[[ PROVIDED ENTRIES open ]]

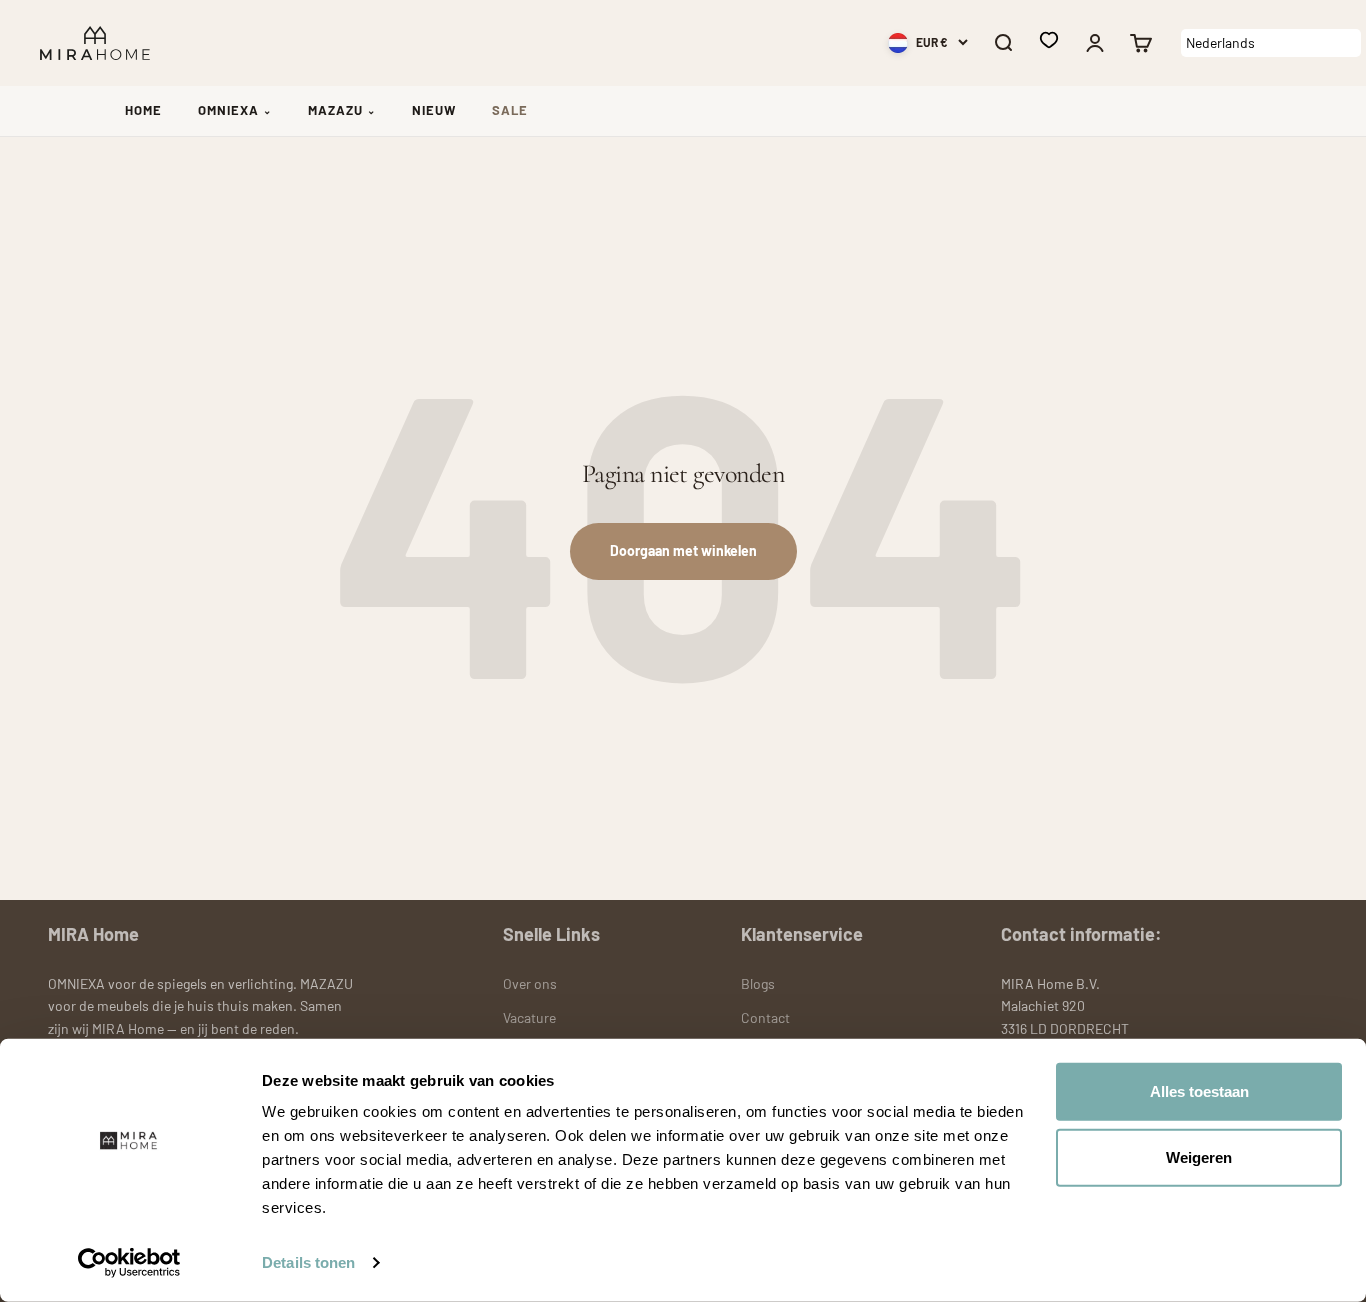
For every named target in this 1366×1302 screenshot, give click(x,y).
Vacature (529, 1017)
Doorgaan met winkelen (683, 550)
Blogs (758, 983)
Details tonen (308, 1262)
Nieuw (434, 110)
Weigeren (1199, 1156)
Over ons (530, 983)
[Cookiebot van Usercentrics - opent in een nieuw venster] (129, 1263)
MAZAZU (342, 110)
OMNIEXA (235, 110)
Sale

[[ PROVIDED ENTRIES closed ]]

- **WHAT YOU WILL DO**:
Restate every record exactly, please; do not copy the pictures.

- **YOUR SOLUTION**:
For every named target in this 1366×1302 screenshot, give click(x,y).
Vacature (529, 1017)
Doorgaan met winkelen (683, 550)
Blogs (758, 983)
Details tonen (308, 1262)
Nieuw (434, 110)
Weigeren (1199, 1156)
Over ons (530, 983)
[Cookiebot van Usercentrics - opent in een nieuw venster] (129, 1263)
MAZAZU (342, 110)
OMNIEXA (235, 110)
Sale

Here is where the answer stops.